Beta-tricalcium phosphate

Rapid and efficient vascularization is still a considerable challenge of a tissue engineered β-tricalcium phosphate (β-TCP) scaffold. To overcome this challenge, branched channels were created in the porous scaffold to stimulate the instant flow of blood supply. The branched channeled porous β-TCP scaffold was fabricated using 3D printing and template-casting method. Human bone mesenchymal stem cells (hBMSC) and human umbilical vein endothelial cells (HUVEC) were seeded in the scaffolds and characterized through double-stranded DNA (dsDNA) assay, alkaline phosphatase (ALP) assay and cell migration. Scaffolds were then implanted in the subcutaneous pockets in mice. Hematoxylin and eosin staining and Immunohistochemical staining on vascularization, bone-related markers were carried out. Results showed that branched channels significantly promoted HUVECs’ infiltration, migration, proliferation, and angiogenesis and also promote the proliferation and osteogenesis differentiation of hBMSCs. Scaffolds did not show significant pro-inflammatory effects. In vivo results showed that in the early stage after implantation, cells significantly migrated into branched channeled scaffolds compared to non-channeled and straight channeled scaffolds.
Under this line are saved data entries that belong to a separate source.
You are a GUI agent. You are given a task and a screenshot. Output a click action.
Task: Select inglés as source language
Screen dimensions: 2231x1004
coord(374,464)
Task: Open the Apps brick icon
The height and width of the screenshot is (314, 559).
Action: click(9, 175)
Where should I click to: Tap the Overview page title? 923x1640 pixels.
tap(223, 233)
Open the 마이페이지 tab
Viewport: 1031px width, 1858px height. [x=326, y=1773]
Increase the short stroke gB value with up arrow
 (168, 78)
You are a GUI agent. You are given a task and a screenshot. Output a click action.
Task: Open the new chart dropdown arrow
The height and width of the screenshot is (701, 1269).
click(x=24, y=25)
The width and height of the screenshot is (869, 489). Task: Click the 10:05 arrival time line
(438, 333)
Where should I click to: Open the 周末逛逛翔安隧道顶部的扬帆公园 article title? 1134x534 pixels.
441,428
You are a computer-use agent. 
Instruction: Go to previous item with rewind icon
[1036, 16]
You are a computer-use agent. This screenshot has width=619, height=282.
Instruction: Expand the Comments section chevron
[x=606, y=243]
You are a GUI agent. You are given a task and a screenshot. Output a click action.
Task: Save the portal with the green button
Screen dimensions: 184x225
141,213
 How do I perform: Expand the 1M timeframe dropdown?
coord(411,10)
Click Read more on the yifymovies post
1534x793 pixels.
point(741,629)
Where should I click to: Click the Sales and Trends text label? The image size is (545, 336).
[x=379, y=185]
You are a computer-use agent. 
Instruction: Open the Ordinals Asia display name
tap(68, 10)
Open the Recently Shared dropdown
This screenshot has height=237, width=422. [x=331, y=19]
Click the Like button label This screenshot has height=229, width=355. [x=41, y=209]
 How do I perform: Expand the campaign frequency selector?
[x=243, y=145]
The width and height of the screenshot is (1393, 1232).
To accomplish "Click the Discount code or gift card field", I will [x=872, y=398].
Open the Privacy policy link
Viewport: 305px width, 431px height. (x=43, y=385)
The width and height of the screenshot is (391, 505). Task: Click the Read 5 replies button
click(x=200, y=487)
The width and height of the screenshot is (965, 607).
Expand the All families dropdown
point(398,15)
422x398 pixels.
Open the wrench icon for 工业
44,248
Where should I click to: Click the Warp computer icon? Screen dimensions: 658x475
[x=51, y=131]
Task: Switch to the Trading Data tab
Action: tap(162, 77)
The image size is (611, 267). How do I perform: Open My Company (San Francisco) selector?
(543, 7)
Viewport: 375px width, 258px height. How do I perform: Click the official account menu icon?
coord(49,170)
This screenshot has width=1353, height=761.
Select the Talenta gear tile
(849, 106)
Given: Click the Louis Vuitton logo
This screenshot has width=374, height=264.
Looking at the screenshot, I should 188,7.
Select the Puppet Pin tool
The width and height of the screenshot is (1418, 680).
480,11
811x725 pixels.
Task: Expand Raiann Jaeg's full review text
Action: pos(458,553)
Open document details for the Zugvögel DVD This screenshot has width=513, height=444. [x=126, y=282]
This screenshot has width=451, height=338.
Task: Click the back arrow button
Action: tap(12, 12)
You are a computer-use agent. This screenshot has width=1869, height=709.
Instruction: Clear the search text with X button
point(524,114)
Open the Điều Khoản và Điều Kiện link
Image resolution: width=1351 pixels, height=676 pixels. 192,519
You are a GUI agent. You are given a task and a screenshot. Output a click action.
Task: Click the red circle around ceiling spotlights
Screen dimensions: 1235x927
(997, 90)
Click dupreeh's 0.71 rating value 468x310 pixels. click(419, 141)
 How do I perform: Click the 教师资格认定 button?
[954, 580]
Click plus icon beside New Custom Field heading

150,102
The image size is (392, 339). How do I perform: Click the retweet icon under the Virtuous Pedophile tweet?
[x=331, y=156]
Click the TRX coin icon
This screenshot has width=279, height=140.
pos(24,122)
More and matured blood vessels formed in the branched channeled scaffolds compared to in non-channeled and straight channeled scaffolds. Besides promoting vascularization, the branched channels also stimulated the infiltration of bone-related cells into the scaffolds. These results suggested that the geometric design of branched channels in the porous β-TCP scaffold promoted rapid vascularization and potentially stimulated bone cell recruitment. To further enhance the function of the scaffold to promote the MSCs differentiation, MnO2 hollow and solid nanoparticles were doped into the scaffold with different concentrations.